The Love Witch is a new independent film coming to your local art house cinema this month. The film’s website gives this synopsis:
“Elaine, a beautiful young witch, is determined to find a man to love her. In her gothic Victorian apartment she makes spells and potions, and then picks up men and seduces them. However, her spells work too well, leaving her with a string of hapless victims. When she finally meets the man of her dreams, her desperation to be loved will drive her to the brink of insanity and murder.

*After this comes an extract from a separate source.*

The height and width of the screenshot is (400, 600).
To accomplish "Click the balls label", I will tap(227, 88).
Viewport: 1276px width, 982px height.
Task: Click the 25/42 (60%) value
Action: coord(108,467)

“With a visual style that pays tribute to Technicolor thrillers of the ‘60s, THE LOVE WITCH explores female fantasy and the repercussions of pathological narcissism.”
Early reviews say:
- “Extravagantly fulfills the filmmaker’s intention to create ‘visual pleasure for women.”Steve Dollar, THE WALL STREET JOURNAL
- ““Biller shot it, ravishingly, on 35mm and furnished every frame with uncanny precision; the result really could pass as a relic of the era. That it’s quite funny and charming seems almost beside the point.”Calum Marsh, THE VILLAGE VOICE
- “Sex, death, Satanic rituals, God-level costume design, and cinema’s greatest tampon joke ensue, as Biller spins an arch but hyper-sincere story about the true price of patriarchy. A spellbinding homage to old pulp paperbacks and the Technicolor melodramas of the 1960s, Anna Biller’s THE LOVE WITCH is a throwback that’s told with the kind of perverse conviction and studied expertise that would make Quentin Tarantino blush.”David Ehrlich, INDIEWIRE
- “At once hilarious and grotesque, with awe-inspiring costume and set designs that hark back to such low-budget curiosities as Hammer horror movies and the erotic cinema of Radley Metzger, Biller’s vision is less nostalgic throwback than genre-recalibration, putting a woman in a position of power as a perpetrator of violence against men.”Craig Hubert, ART INFO
- “A metaphysical astonishment. The costumes and furnishings, Biller’s own handmade versions of the era’s candy-coated extravagances, are as exquisitely arch and theatrical as the performances and the action, which—for all their comic exaggeration—echo with an uncanny symbolic power.”Richard Brody, THE NEW YORKER
Having seen the trailer before a screening of the “Gimme Danger” documentary I’ve gotta say this looks like a hoot and a half, a cool campy tribute to 60’s B movies, with especial love for relatively non-gory horror films. Great attention paid to period costuming, set design and filming technology. Like IndieWire said – what Tarrantino does without the obsession with ultra-violence.